• **Work instruction**: Copy out each line below in which the string "tooltip" appears.

• **Dataset extract**:
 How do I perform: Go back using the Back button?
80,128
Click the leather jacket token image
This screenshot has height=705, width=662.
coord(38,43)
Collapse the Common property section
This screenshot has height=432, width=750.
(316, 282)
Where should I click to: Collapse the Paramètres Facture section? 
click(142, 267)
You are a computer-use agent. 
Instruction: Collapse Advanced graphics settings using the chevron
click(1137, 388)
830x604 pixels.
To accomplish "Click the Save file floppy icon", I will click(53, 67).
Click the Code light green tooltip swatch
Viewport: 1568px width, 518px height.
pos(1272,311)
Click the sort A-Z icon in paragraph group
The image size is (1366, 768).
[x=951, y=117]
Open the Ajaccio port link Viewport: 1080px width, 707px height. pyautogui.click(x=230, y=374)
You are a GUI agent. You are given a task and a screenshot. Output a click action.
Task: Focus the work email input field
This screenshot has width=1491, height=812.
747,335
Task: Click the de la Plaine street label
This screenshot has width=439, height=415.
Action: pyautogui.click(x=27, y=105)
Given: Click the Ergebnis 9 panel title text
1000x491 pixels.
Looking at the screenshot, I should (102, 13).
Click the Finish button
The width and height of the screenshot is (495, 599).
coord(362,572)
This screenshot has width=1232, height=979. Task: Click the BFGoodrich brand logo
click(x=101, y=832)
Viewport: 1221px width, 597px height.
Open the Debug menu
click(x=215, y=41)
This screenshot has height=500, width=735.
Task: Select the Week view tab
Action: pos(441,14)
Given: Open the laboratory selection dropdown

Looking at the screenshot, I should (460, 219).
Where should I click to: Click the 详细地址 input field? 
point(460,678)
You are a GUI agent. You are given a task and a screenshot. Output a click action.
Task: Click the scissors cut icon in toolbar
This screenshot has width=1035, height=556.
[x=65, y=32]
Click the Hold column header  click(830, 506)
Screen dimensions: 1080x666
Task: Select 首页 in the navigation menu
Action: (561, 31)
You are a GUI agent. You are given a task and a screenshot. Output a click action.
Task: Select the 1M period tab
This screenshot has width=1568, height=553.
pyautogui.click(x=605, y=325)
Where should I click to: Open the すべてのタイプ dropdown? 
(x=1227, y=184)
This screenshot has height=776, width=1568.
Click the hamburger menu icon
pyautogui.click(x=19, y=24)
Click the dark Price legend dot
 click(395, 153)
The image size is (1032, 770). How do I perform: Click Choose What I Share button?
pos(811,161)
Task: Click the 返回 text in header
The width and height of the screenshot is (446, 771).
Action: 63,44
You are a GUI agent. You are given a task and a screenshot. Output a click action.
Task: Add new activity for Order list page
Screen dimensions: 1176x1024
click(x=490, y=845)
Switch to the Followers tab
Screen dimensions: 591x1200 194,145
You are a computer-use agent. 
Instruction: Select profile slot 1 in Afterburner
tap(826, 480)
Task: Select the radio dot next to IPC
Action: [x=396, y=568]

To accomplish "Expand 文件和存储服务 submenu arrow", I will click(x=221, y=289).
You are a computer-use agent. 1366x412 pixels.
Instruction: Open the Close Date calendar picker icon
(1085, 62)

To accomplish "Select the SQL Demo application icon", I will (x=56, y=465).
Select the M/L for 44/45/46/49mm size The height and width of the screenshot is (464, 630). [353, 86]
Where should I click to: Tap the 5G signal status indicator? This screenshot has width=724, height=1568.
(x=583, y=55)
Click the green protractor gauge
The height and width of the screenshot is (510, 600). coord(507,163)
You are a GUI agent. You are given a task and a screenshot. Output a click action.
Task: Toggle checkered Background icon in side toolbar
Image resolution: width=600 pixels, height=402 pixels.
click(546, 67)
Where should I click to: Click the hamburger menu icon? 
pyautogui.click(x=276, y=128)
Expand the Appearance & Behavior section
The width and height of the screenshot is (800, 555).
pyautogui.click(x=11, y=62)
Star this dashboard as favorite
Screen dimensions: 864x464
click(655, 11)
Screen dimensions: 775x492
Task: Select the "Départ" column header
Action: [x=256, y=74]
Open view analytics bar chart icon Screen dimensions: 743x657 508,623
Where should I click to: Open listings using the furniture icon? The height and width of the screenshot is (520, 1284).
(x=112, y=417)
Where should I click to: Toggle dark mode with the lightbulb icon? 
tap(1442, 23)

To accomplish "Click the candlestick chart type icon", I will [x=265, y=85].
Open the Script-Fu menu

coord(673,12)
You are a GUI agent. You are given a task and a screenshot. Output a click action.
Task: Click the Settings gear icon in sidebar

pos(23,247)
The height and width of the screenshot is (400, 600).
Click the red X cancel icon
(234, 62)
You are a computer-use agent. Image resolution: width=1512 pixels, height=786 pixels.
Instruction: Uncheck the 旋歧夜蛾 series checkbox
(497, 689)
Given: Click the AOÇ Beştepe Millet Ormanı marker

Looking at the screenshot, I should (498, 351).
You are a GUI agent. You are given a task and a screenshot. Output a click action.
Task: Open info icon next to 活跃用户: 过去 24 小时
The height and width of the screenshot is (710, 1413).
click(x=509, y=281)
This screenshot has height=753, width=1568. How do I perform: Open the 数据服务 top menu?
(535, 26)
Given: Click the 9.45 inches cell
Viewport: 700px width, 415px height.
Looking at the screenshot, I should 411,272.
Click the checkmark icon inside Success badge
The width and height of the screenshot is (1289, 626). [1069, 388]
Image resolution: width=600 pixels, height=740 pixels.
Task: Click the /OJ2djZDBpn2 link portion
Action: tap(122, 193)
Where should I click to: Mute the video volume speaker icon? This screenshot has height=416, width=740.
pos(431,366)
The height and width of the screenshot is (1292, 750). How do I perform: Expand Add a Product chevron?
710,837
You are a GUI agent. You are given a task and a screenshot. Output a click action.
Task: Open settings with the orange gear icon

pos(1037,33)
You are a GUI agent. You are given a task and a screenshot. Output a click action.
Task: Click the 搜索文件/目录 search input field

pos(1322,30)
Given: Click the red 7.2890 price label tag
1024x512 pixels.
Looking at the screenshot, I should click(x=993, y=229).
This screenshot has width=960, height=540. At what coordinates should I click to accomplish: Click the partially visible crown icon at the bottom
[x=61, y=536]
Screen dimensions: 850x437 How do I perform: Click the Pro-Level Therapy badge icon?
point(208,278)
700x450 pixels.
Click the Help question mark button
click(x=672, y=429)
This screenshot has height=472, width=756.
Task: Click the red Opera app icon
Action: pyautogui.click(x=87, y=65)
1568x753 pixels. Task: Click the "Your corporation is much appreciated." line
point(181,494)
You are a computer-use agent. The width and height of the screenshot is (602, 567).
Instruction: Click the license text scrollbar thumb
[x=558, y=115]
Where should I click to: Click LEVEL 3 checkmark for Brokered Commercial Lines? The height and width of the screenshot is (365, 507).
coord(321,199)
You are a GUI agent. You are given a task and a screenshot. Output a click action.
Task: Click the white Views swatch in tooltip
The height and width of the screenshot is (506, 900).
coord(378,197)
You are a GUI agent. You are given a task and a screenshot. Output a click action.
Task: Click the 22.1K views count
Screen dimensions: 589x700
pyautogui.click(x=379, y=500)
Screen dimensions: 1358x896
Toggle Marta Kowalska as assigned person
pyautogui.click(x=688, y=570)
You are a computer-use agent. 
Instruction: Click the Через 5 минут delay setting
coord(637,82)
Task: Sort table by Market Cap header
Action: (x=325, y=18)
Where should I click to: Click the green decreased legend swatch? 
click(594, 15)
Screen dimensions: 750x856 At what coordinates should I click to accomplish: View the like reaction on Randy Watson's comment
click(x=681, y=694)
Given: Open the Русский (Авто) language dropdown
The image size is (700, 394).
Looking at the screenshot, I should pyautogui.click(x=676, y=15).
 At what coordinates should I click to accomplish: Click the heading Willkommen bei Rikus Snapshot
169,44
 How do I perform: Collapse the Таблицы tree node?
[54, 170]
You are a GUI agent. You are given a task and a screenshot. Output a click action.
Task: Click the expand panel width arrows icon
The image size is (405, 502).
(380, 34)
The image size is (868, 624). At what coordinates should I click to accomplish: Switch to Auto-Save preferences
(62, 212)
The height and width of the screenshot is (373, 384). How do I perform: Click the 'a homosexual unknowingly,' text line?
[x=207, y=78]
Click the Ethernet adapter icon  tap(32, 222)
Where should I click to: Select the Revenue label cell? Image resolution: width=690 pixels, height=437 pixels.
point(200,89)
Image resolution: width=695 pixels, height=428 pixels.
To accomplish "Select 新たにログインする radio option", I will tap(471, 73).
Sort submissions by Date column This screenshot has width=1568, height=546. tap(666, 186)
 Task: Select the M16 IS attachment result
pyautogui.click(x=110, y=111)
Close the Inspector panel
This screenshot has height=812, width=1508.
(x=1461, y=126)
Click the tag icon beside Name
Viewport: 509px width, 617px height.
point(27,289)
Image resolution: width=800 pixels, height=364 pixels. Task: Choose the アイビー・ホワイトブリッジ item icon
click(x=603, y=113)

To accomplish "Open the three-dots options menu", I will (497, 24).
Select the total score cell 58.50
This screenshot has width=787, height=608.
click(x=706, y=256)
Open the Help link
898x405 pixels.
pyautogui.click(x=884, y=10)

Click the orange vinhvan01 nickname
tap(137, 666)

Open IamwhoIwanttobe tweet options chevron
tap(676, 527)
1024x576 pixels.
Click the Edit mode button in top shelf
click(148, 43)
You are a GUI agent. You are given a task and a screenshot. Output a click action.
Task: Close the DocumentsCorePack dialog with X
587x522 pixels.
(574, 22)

• **Result of the task**:
Click the Code light green tooltip swatch
Task: Click the white Views swatch in tooltip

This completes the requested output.